- Extracted entries:

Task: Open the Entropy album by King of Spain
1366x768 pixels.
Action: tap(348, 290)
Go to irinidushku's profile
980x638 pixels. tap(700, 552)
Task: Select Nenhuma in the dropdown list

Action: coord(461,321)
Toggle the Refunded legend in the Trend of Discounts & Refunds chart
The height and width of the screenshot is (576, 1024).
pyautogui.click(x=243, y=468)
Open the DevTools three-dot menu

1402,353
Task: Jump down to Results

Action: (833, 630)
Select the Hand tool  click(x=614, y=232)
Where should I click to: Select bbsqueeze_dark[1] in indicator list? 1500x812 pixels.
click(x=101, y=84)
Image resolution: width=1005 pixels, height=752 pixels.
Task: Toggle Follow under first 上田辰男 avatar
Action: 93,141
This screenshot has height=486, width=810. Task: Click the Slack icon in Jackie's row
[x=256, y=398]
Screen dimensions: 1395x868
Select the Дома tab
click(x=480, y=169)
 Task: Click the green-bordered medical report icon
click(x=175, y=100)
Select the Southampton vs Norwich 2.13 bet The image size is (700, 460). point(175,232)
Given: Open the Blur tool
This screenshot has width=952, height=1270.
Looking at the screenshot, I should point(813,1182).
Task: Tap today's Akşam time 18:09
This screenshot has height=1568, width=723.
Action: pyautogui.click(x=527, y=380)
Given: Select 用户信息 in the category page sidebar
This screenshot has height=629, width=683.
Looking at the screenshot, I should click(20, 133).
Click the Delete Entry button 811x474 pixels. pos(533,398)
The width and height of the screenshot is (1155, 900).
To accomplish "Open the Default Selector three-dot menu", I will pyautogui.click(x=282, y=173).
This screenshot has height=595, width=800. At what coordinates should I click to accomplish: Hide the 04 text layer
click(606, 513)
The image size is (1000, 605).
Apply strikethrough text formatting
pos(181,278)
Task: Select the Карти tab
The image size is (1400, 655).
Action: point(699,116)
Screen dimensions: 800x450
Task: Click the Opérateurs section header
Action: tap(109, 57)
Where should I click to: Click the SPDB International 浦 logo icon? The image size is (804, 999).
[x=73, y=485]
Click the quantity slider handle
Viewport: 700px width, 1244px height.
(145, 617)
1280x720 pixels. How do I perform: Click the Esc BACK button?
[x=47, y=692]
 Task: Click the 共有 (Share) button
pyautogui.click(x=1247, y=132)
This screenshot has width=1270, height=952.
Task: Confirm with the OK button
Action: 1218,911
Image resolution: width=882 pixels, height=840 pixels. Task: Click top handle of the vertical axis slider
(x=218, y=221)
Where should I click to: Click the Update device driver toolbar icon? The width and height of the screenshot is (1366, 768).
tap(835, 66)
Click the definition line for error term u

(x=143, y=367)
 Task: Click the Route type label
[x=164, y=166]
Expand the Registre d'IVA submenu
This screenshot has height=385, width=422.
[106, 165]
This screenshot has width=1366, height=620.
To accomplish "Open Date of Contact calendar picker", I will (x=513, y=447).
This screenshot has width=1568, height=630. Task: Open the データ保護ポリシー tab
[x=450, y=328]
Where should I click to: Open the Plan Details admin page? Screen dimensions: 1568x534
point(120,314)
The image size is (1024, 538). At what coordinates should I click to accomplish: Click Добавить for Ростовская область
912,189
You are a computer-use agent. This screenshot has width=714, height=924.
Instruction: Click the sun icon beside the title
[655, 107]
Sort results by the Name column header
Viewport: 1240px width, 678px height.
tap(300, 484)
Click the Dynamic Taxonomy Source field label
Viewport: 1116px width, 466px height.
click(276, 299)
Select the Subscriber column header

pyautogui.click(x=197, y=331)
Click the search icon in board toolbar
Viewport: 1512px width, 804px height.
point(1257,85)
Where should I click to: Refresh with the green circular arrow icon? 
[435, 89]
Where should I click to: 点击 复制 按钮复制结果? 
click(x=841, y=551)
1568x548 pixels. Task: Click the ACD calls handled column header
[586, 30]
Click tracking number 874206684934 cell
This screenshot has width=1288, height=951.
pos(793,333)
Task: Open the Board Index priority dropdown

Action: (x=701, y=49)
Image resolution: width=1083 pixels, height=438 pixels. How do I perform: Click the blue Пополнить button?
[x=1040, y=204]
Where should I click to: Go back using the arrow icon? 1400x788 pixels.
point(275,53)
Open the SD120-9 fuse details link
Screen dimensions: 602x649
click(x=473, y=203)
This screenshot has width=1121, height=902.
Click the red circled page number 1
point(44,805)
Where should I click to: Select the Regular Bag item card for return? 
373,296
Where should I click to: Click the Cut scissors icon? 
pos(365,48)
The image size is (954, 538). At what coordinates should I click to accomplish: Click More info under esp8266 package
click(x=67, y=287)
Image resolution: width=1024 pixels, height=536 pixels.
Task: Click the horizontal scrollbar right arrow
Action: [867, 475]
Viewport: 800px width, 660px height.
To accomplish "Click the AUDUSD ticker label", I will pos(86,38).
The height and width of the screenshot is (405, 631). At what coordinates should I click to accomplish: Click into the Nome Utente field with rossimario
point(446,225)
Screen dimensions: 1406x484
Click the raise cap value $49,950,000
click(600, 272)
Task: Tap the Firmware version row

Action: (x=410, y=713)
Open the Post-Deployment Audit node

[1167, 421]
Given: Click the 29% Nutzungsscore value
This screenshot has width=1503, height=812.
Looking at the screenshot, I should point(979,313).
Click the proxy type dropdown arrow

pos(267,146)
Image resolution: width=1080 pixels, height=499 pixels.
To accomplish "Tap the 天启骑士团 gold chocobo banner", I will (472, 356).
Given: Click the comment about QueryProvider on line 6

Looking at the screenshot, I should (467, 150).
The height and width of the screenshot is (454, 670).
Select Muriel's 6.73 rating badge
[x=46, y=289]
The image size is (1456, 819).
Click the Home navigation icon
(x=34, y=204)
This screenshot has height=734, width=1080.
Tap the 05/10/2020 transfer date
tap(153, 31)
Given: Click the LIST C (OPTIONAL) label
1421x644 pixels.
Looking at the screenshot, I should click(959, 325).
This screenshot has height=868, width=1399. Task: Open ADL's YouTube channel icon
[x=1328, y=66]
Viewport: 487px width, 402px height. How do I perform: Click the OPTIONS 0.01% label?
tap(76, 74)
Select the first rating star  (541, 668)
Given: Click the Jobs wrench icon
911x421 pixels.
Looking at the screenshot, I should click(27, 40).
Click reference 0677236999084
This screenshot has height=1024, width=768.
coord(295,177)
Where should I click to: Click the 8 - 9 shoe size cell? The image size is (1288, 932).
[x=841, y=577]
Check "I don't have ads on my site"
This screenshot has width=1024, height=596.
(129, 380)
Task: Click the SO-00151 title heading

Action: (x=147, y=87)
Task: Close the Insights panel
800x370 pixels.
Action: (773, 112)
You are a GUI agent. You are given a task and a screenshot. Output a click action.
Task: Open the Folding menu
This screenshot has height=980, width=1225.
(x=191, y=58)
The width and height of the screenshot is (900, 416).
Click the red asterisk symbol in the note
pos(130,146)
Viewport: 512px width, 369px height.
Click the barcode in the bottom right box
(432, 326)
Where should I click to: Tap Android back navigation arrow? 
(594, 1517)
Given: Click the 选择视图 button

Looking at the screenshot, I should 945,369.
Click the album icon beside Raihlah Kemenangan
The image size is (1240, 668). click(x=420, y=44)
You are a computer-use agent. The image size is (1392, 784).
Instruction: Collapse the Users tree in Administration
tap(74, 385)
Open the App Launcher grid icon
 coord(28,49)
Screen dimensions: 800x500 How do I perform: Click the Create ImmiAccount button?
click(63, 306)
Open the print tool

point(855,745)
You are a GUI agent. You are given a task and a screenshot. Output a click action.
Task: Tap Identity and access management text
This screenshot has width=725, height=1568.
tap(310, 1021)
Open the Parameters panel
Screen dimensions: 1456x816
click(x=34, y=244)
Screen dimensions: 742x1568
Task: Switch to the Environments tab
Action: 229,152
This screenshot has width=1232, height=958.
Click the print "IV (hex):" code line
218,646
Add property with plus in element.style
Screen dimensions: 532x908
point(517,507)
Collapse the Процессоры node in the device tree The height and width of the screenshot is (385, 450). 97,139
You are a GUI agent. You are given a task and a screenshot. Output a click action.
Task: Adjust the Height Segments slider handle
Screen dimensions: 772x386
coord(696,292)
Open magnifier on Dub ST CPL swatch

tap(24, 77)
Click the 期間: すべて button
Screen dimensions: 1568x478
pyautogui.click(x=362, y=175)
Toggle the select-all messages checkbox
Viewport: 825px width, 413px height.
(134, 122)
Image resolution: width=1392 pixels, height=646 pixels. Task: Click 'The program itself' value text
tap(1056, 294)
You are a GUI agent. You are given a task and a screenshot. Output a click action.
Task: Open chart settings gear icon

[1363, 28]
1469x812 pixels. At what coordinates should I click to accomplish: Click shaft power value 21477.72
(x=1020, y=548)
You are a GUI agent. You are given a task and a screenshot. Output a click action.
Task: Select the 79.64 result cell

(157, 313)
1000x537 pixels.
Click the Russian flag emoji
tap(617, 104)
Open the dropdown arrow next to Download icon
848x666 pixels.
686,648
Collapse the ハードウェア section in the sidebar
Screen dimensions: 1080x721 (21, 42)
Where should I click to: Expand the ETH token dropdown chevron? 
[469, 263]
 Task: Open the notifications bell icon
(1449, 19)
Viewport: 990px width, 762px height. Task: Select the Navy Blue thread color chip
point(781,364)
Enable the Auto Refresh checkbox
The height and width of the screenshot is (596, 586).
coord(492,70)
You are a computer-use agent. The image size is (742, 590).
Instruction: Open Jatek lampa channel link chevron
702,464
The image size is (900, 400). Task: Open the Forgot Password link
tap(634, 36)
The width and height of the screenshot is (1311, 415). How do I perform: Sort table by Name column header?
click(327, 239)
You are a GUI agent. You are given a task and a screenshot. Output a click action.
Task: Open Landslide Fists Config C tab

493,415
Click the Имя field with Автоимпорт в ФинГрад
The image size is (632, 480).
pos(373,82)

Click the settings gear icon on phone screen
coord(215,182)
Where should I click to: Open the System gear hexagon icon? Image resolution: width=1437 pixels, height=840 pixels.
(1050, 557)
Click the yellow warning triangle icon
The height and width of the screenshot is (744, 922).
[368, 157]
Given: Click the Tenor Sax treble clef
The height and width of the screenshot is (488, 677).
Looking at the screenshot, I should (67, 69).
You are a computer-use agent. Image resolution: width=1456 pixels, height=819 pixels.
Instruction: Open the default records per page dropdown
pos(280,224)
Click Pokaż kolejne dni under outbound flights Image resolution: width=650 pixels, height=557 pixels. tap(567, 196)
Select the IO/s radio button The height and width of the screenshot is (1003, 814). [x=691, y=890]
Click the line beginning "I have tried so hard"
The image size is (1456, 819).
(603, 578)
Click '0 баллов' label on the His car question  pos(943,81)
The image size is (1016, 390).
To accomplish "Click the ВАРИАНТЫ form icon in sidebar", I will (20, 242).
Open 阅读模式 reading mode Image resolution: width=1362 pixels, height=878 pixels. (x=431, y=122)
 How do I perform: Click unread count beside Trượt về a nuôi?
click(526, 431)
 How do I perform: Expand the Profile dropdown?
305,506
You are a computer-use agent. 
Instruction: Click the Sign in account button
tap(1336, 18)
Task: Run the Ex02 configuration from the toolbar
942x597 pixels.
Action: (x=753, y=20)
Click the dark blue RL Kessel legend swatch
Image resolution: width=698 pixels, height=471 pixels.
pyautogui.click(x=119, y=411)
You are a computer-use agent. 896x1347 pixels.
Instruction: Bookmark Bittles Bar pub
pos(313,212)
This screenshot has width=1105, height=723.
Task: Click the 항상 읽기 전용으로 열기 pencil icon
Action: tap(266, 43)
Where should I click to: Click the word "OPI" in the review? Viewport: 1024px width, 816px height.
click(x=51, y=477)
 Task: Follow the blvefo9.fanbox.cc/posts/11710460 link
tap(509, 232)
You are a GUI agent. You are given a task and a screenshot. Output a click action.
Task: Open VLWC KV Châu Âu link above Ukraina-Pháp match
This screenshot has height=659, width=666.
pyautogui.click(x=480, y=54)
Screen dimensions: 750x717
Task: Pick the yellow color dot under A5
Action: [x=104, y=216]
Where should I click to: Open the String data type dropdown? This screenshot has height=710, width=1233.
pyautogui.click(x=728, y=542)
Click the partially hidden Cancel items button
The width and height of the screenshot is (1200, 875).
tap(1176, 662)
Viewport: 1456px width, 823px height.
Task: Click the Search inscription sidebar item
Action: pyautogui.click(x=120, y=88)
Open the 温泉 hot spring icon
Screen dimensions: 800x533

- Directions: Only a number is asked for here: the count of lines in the records that hold "computer".

- Answer box: 6